This stems from a lawsuit filed by the Wisconsin Institute for Law & Liberty, a nonprofit conservative law firm, on behalf of Racine County Republican Party Chairman Ken Brown following the 2022 primary.

The suit contends that using the “election van” as an alternate absentee ballot site violated state law. The locations visited by the van provided an advantage to citizens affiliated with the Democratic Party or those who have a history of voting for the party.

Racine City Clerk Tara McMenamin and the Democratic National Committee—both named as defendants in the lawsuit—had requested that the state Supreme Court review the case directly, without allowing any lower appellate courts to rule on it first.

The Wisconsin Supreme Court issued a 12-page order on May 3 indicating that the justices had voted 4–3 to take the case. All three conservative justices dissented.

Chief Justice Annette Ziegler, a member of the conservative block, wrote in the order that “bypass cannot be properly analyzed” when the case is still “underdeveloped for our review.”

“This case should proceed in accordance with usual process. Instead, even though it is not ready for review, this case sidesteps process to be taken out of turn and advanced to the front of the line,” the justice said.

“Not only are the issues and arguments unknown and briefing notably absent, but at the earliest, oral argument for this matter cannot be scheduled until fall 2024.”

Racine County Circuit Court Judge Eugene Gasiorkiewicz had previously ruled that the city’s use of a mobile van for absentee voting not only violated state law but also unfairly benefited Democrats in a primary election in August 2022.

Judge Gasiorkiewicz said that although state law does not expressly forbid the use of mobile voting vans, it also does not explicitly authorize their use.

“The absence of an express prohibition, however, does not mean mobile absentee ballot sites comport to procedures specified in the election laws,” the judge wrote in a 17-page ruling.

Justice Janet Protasiewicz’s election win in 2023 gave liberals a 4–3 majority on the court, improving the Democrats’ chances of winning a reversal.
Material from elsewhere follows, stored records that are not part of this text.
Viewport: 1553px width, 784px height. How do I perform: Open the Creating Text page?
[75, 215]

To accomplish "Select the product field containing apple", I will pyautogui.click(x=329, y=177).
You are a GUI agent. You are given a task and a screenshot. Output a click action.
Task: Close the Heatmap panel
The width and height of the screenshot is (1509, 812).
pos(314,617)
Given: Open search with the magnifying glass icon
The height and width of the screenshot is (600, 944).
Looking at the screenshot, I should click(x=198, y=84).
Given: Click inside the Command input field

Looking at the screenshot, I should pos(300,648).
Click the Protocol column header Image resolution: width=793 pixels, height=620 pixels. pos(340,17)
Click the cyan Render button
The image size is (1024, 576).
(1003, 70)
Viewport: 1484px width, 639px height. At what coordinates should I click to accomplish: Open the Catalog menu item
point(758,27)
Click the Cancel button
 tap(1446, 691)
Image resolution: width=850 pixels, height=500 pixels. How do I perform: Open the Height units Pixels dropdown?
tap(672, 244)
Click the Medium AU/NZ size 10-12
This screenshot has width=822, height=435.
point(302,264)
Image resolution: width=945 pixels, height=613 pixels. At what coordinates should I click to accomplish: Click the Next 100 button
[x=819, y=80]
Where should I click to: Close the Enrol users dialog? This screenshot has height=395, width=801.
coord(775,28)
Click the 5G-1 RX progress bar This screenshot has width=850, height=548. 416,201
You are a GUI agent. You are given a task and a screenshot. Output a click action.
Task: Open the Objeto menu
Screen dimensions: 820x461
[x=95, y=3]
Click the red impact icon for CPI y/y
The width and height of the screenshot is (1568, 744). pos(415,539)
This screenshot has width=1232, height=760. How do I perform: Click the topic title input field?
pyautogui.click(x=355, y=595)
The justice in March denied Mr. Brown’s motion for her recusal from the case, saying she could “act in an impartial manner.”

The van was purchased with grant money that the city of Racine received from the Center for Tech and Civic Life, the nonprofit funded by Facebook founder Mark Zuckerberg and his wife.

It was sent to nearly two dozen sites in the two weeks before the primary, where it would stop by for several hours of in-person absentee voting before moving to another site over the course of two weeks.

However, plaintiffs have argued that the van was only sent to Democrat areas in the city and claimed that it increased the chances of voter fraud.

Katabella Roberts and the Associated Press contributed to this report.